The Bar Plays: Small Craft Warnings selected dates: August 07-25, 2019 at Washington Hall. Get more info and tickets here.
A hyper-sentimental beautician, a straight gigolo, an alcoholic doctor and two homosexuals walk into a bar. It may sound like a joke, but it is the cast for Tennessee Williams’ play Small Craft Warnings. The play is part of “The Bar Plays”, one of two productions (the other being William Saroyan’s The Time of Your Life) being presented at the historical Washington Hall. Both plays have the action contained within a bar setting. Ryan Guzzo Purcell directs both shows.

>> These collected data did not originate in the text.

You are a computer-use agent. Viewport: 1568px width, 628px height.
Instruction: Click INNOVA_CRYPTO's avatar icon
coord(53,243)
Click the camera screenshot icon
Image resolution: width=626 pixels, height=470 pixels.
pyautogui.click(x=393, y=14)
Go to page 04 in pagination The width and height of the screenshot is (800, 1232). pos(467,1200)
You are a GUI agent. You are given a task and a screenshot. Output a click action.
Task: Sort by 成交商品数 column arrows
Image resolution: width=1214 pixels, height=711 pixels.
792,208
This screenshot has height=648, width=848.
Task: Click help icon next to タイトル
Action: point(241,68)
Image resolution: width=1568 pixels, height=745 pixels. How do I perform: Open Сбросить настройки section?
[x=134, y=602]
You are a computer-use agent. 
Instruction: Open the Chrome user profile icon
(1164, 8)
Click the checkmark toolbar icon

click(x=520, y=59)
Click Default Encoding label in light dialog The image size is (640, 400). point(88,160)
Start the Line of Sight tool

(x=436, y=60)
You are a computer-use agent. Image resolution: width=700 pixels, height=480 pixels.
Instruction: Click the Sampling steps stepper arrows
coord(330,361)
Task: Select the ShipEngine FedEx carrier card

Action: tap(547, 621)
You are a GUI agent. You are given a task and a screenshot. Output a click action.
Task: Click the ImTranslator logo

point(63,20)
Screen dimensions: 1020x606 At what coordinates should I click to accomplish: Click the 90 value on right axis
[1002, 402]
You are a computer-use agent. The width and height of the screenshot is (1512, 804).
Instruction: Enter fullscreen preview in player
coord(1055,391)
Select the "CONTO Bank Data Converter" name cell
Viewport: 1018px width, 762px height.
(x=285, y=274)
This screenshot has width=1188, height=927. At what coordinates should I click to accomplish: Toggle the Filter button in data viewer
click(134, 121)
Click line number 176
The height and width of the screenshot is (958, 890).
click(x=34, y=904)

Small Craft Warnings are issued when forceful winds are expected to arrive (in marina areas) within 12 hours. The play does exactly that except with the various patrons of a community bar called “Monk’s” in Southern California. Leona is a beautician trying to make a living and find a place to set her roots down. Bill is her gigolo and (philandering) live-in lover on the verge of being thrown out. Doc was a professional until his license was revoked for drinking, and Violet is a desperate figure trying to find a place where she can sleep (and not particular with whom). Two gay men, each with a reason to be passing through, show up unexpected and their presence stirs up a full spectrum of feelings among the patrons’ own tumultuous lives.
The play is done well presenting each of the characters their own ‘confessional’ to explain their individual motives and reasons for being at Monk’s. Kemiyondo Coutinho plays the volatile Leona with gusto and verve. She is a force to be reckoned with as she expresses her sorrow for her dead, gay brother, and frustrations of an unfaithful boyfriend. She controls the stage with her presence and handles the long, soliloquies of character exposition (that Tennessee Williams is known for) with great skill and projection. Richard Prioleau plays Bill with the physical prowess and menacing stage presence that shadows another of Williams’ more infamous characters, Stanley Kowalski. It is easy to see why Bill thinks that he can get away with whatever he wants because of his physical attributes. Madeleine Lambert plays Violet as a mentally broken figure anxious to find a place to rest her head. Her sexual desperation leads her to almost every one of the bar patrons in turn, each encounter evoking a separate response. Lee LeBreton plays Monk, the bartender more observant of his clientele’s actions that becoming a part of them.
Each of the characters gives off an air of desperation that makes Williams’ characters so real and lifelike. While Williams’ writing provides a beautiful, lyrical conversation, it is of note that often, the characters speak with an eloquence that is beyond their own personality types. There is a poetic sense listening to these people of simple despair, struggle and try to make the daily occurrence of life a bit more bearable for themselves. As with most plays by Tennessee Williams, the homosexual character (a gay character appears – directly or indirectly – in almost every one of Mr. Williams’ plays) is a shade of his own persona; except in this case, the character is neither tragic nor causing dissolution for anyone around them. That may be because this is the first play Williams wrote after The Stonewall Revolution occurred, and after his own subtle ‘Coming Out’ in a public interview. Small Craft Warnings also marked Williams’ reentering sobriety after a long stretch (and several panned plays) of what he referred to as his own “Stoned Age”.
Small Craft Warnings opened Off-Broadway on April 02, 1972. Eventually the Andy Warhol discovery (and openly transsexual personality) Candy Darling took over the role of Violet. Tennessee himself would step in as Doc for a time as well. While mixed reviews were presented, the play is considered to be one of Tennessee’s last great written works.
Small Craft Warnings is the first part of “The Bar Plays” being presented by The Williams Project, “a national ensemble of theatre artists, originating work in Seattle” (https://www.TheWilliamsProject.org). The plays are performed in the Washington Hall’s ‘multipurpose’ room and are set up with bar tables to give an authentic feel for the performances. The seating is along the walls and offers the viewers a chance to observe these ‘living essays’ (quote from Clive Barnes, New York Times). The Washington Hall has a historic significance to Seattle being the first music hall to allow integrated performances. Marcus Garvey, W.E.B. DuBois have both spoken there, as well as performances by Jimi Hendrix, Bilie Holliday, and Duke Ellington.